------ Extracted entries ------

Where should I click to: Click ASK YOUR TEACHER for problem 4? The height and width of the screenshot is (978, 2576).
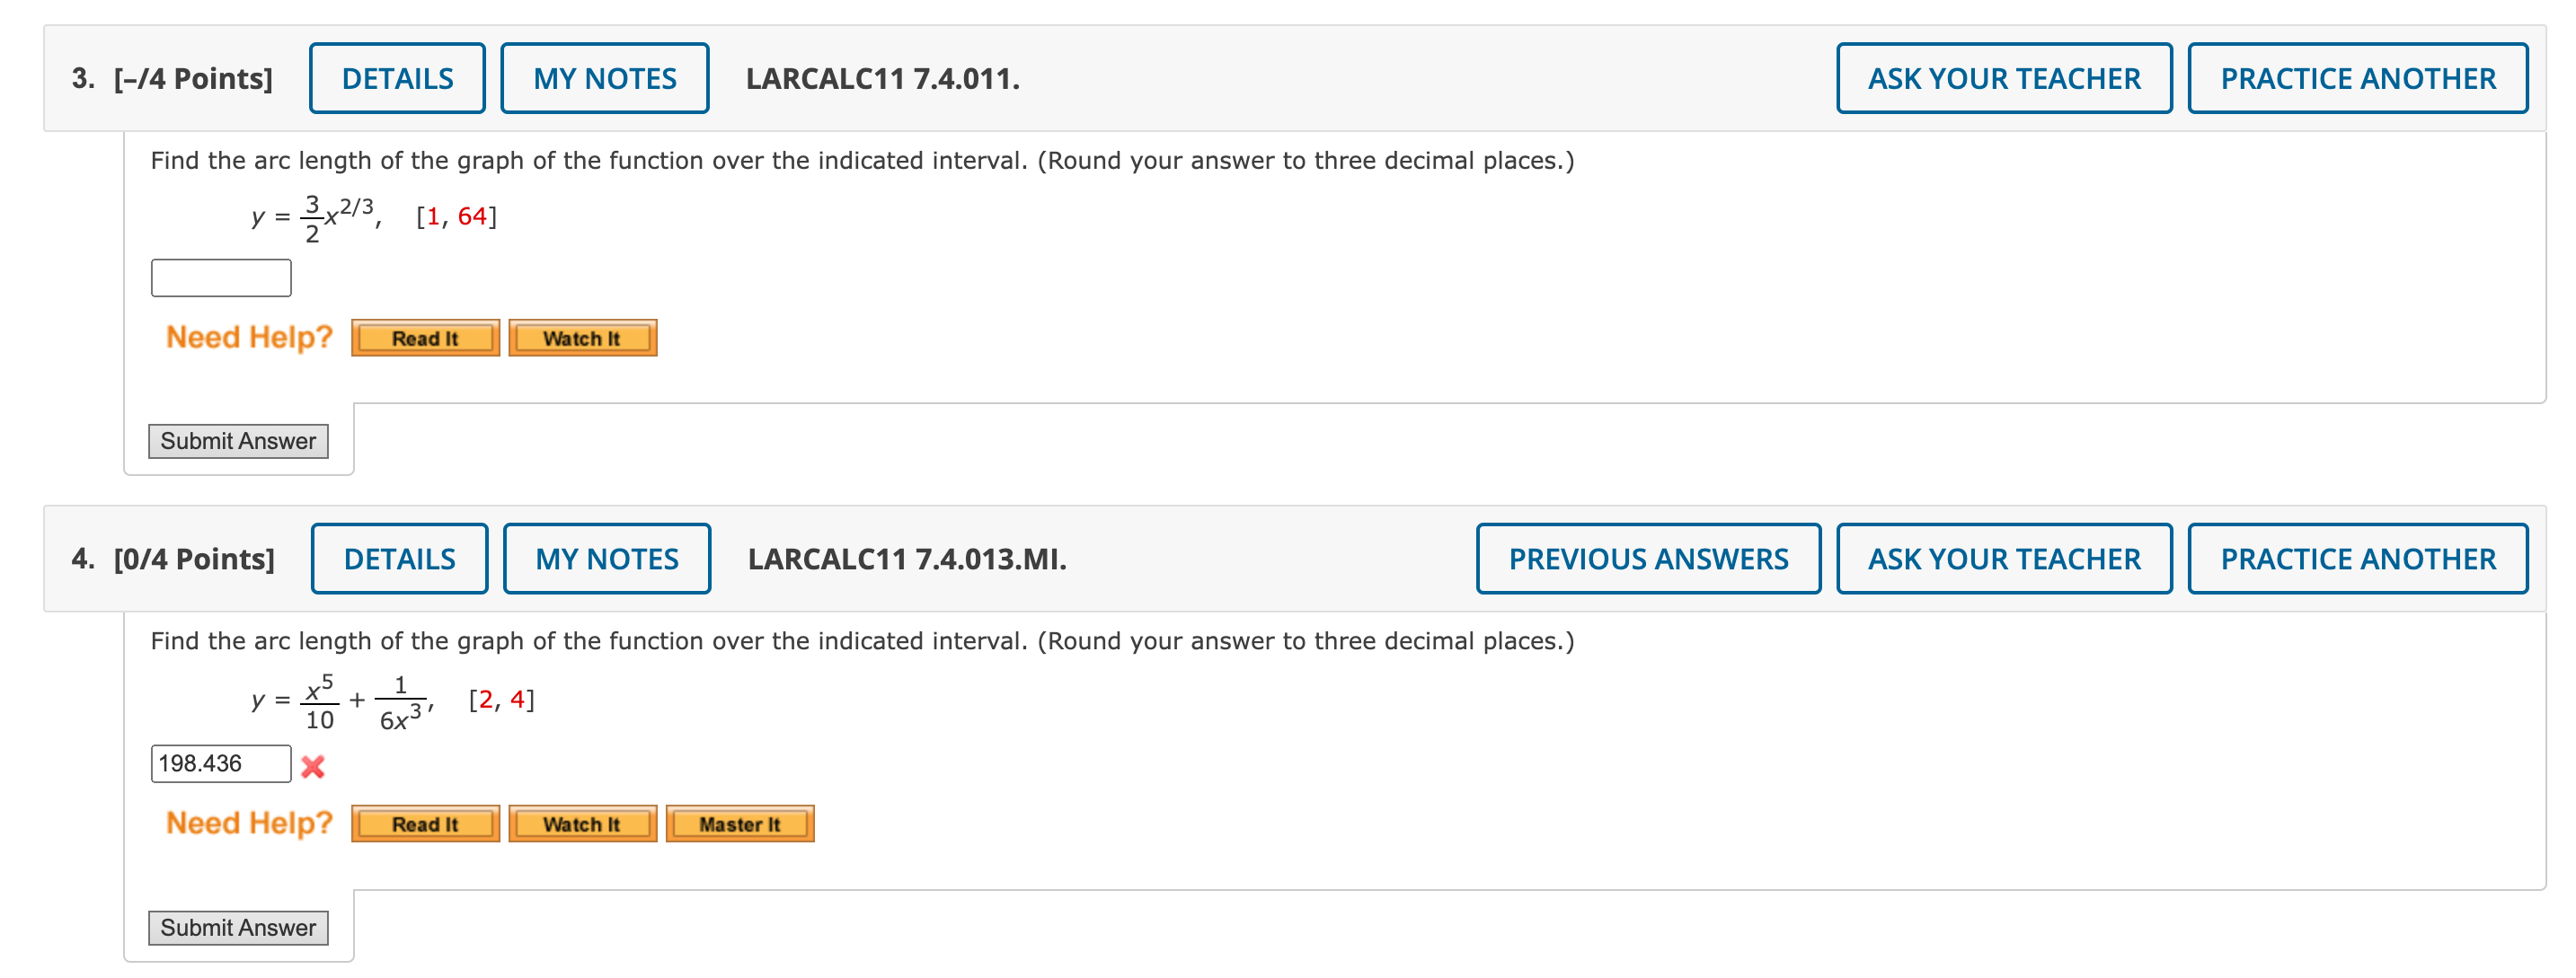2004,559

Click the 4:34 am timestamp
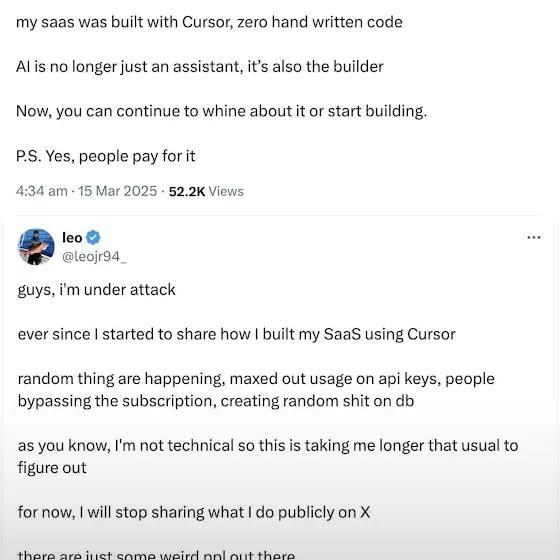(x=42, y=191)
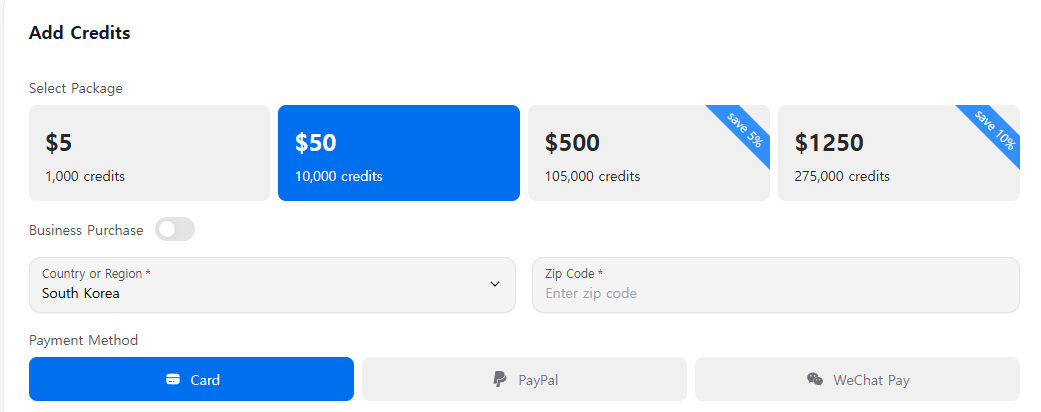
Task: Click the save 5% ribbon badge
Action: (745, 130)
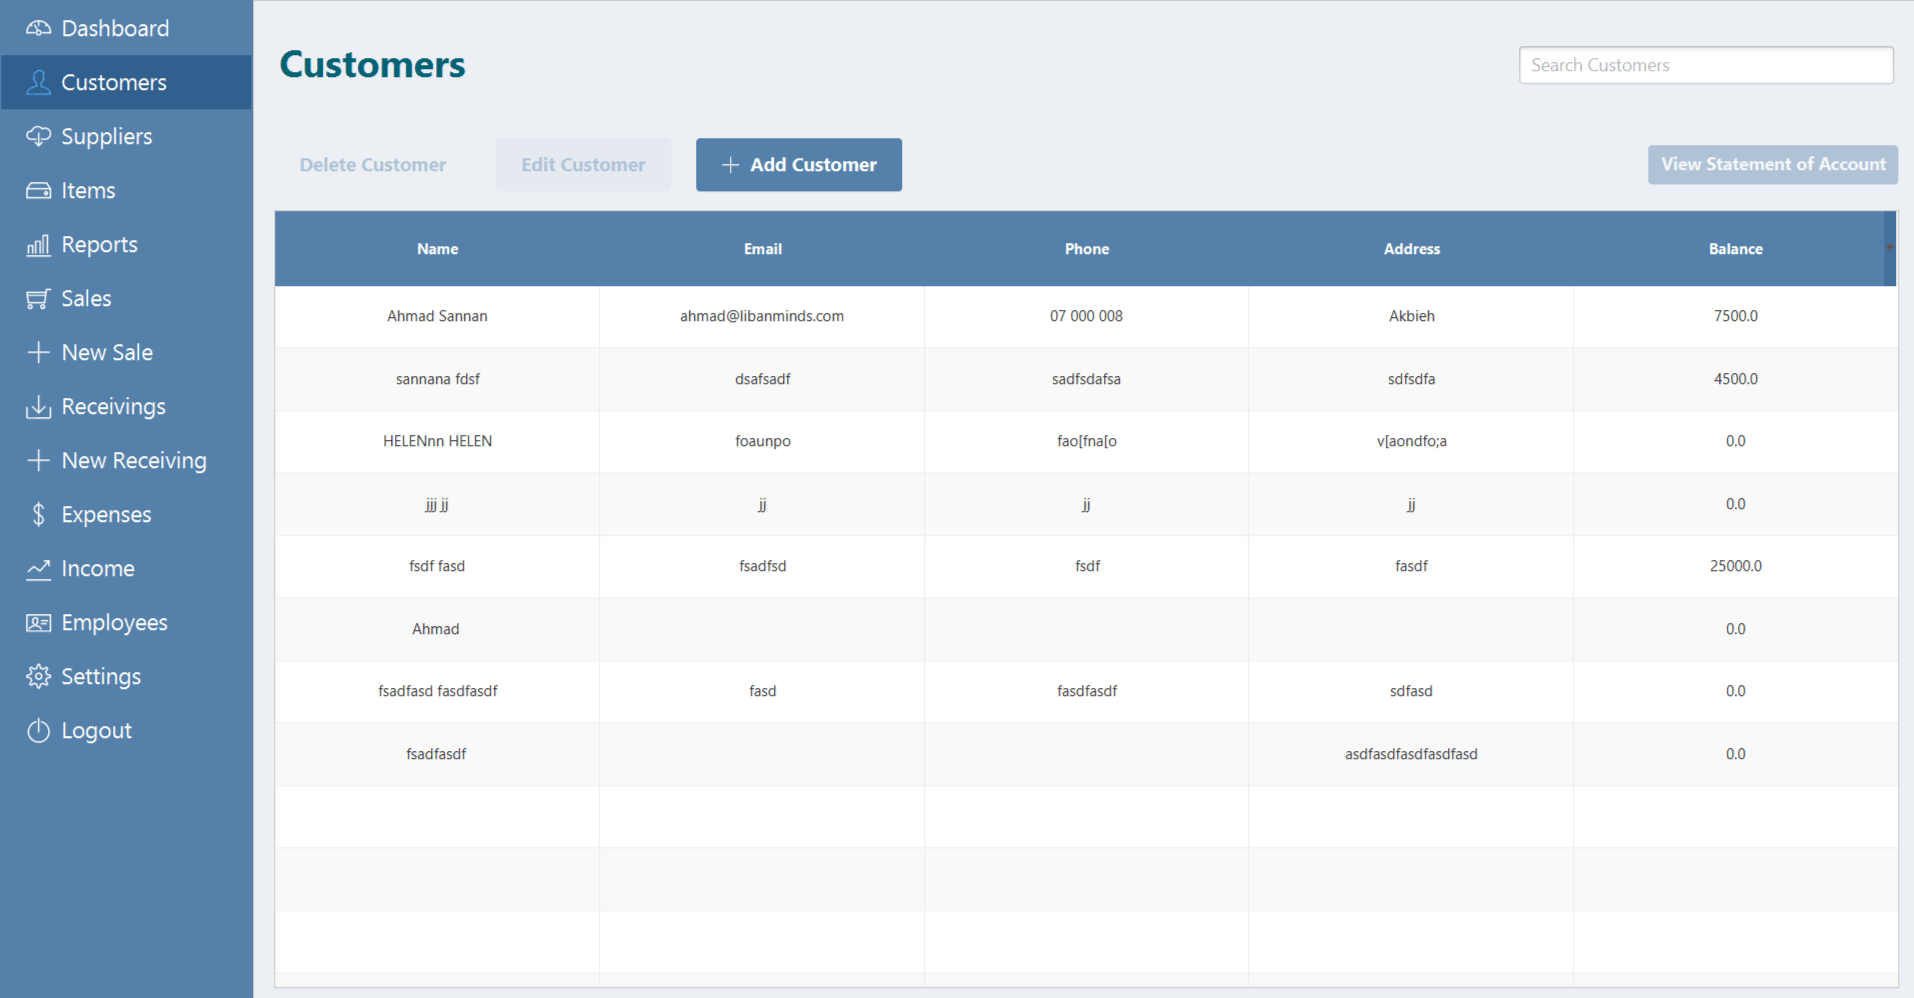
Task: Sort table by Balance column header
Action: pyautogui.click(x=1735, y=249)
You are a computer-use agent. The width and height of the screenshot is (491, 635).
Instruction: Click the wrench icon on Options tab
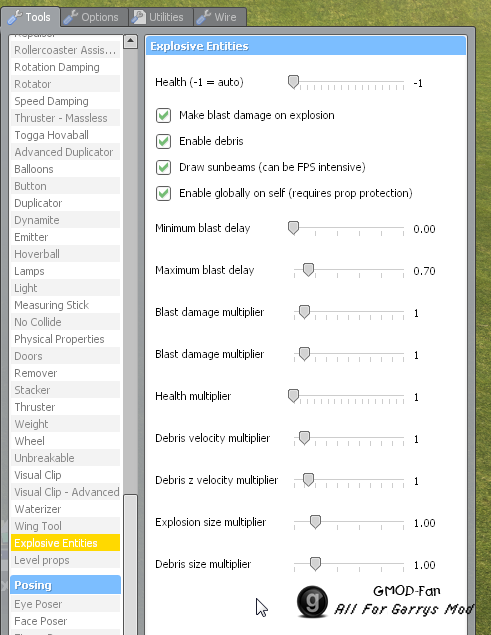click(x=70, y=17)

------

▶ What is expected
Transcribe each entry above exactly, apart from the pictures.

▶ Output of the exercise
Where should I click to: Click ASK YOUR TEACHER for problem 4? The height and width of the screenshot is (978, 2576).
2004,559

Click the 4:34 am timestamp
(x=42, y=191)
Task: Click the save 5% ribbon badge
Action: (745, 130)
Task: Sort table by Balance column header
Action: pyautogui.click(x=1735, y=249)
You are a computer-use agent. The width and height of the screenshot is (491, 635).
Instruction: Click the wrench icon on Options tab
click(x=70, y=17)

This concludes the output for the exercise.